[WHAT TO DO] Write out everything in the material from the line containing "Image resolution: width=615" down to the end of the material as a numbered list, skipping any blank lines. Leave the pictures out.

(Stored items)
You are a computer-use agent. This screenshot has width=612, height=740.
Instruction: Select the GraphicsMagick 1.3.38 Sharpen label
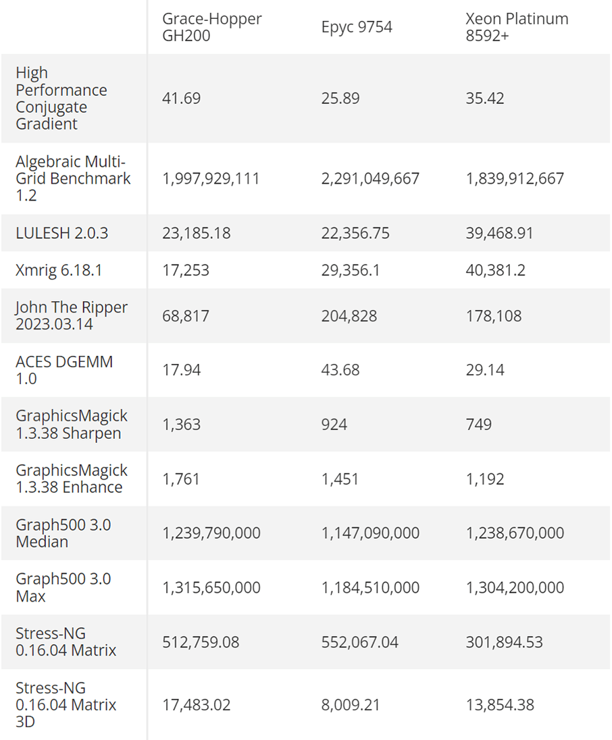point(72,425)
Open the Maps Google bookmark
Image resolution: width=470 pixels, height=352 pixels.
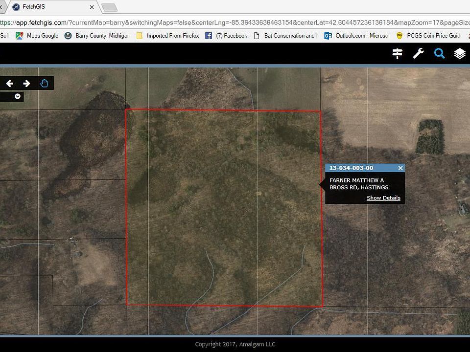[37, 36]
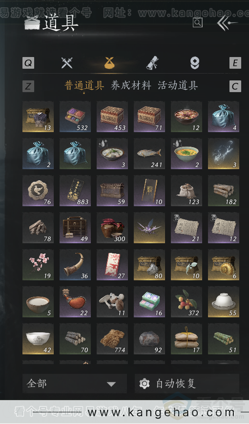Select the fish item with 241
The width and height of the screenshot is (249, 424).
[149, 154]
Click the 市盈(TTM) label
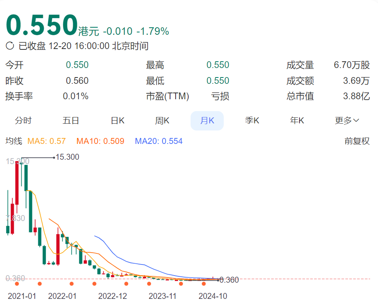Viewport: 378px width, 306px height. [x=168, y=96]
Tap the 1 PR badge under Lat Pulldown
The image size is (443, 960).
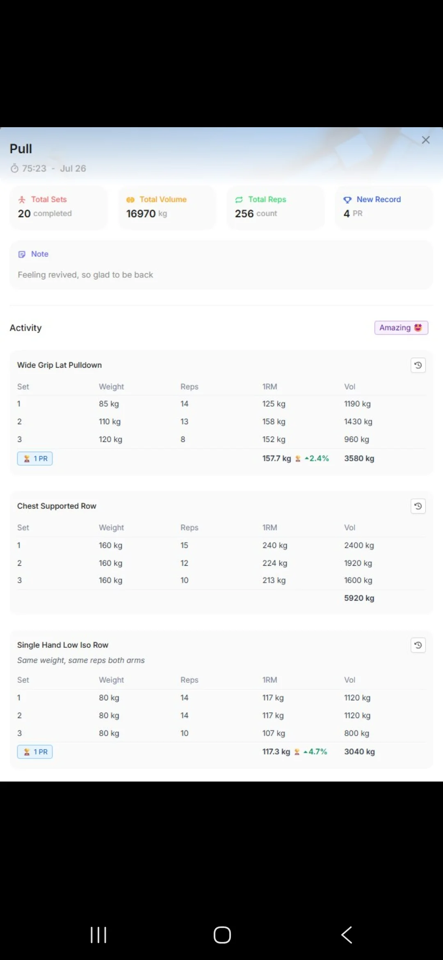pyautogui.click(x=35, y=459)
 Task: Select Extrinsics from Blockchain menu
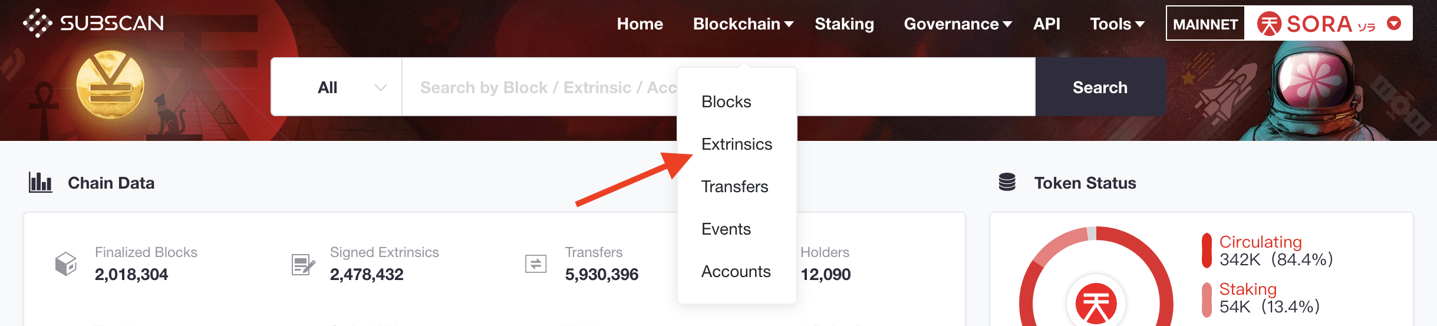[737, 144]
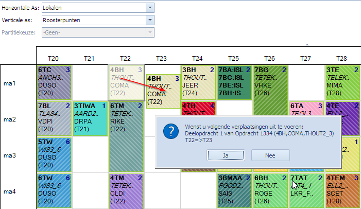The width and height of the screenshot is (361, 209).
Task: Click the 3TE MIMA block in T28
Action: pyautogui.click(x=342, y=83)
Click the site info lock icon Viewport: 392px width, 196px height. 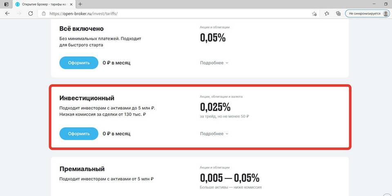pyautogui.click(x=44, y=13)

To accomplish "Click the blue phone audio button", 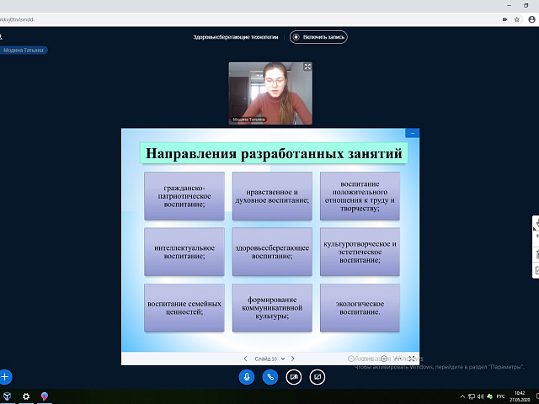I will (270, 377).
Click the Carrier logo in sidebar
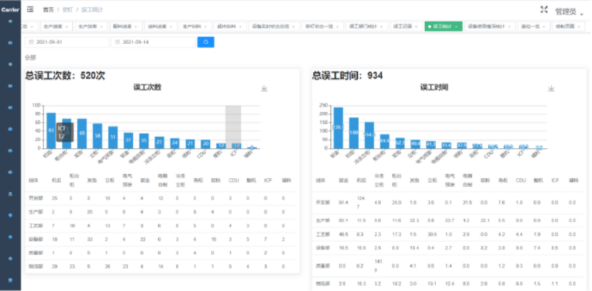Screen dimensions: 592x291 (10, 10)
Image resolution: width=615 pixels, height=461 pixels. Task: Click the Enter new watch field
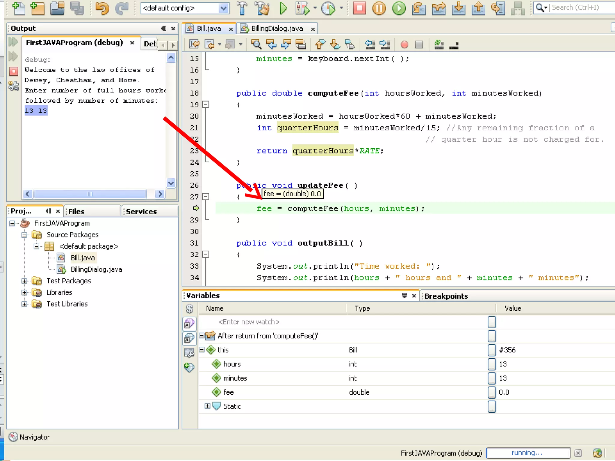249,322
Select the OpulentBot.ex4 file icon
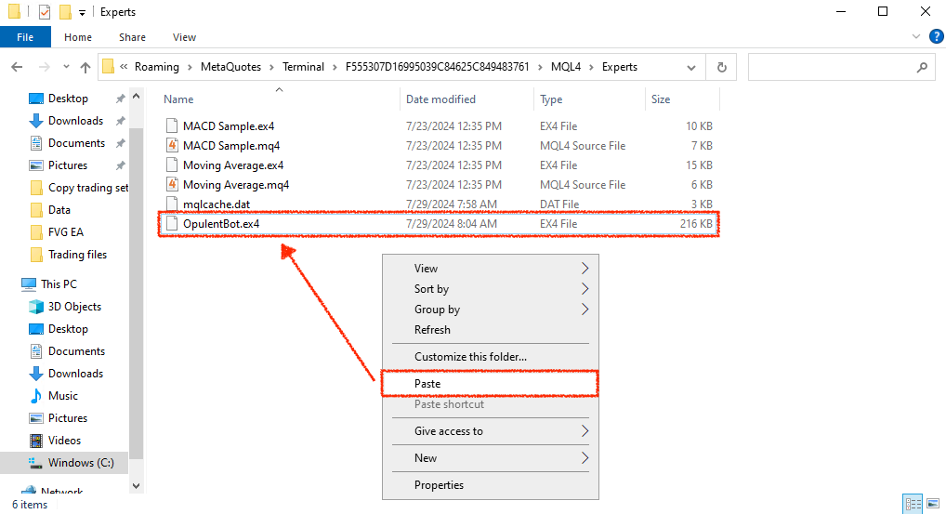This screenshot has width=946, height=514. click(x=171, y=224)
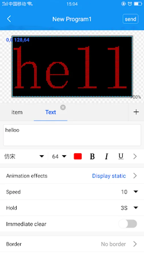Send the program to device
144x257 pixels.
click(x=130, y=19)
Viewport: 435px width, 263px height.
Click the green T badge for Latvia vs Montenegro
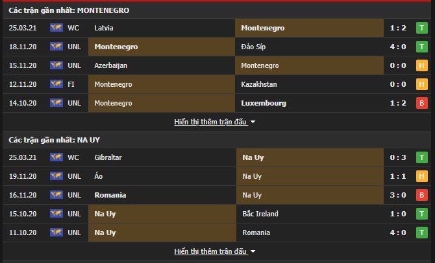[x=421, y=28]
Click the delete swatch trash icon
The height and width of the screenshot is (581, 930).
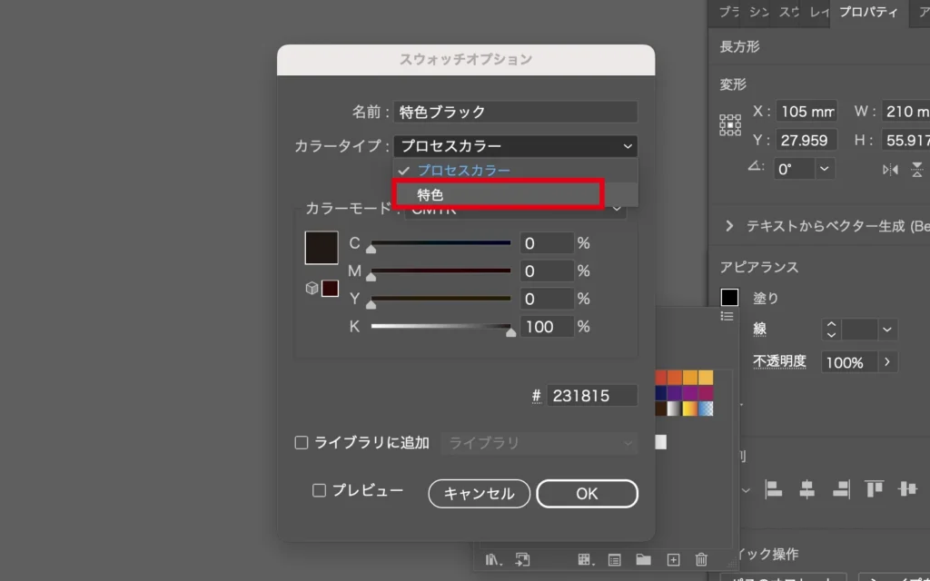(x=701, y=559)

[TASK ANSWER]
1. Image resolution: width=615 pixels, height=461 pixels. Task: Click the Enter new watch field
2. 249,322
3. Select the OpulentBot.ex4 file icon
4. This screenshot has width=946, height=514. click(x=171, y=224)
5. Send the program to device
6. 144x257 pixels.
7. click(x=130, y=19)
8. Viewport: 435px width, 263px height.
9. Click the green T badge for Latvia vs Montenegro
10. [x=421, y=28]
11. Click the delete swatch trash icon
12. The height and width of the screenshot is (581, 930).
13. (x=701, y=559)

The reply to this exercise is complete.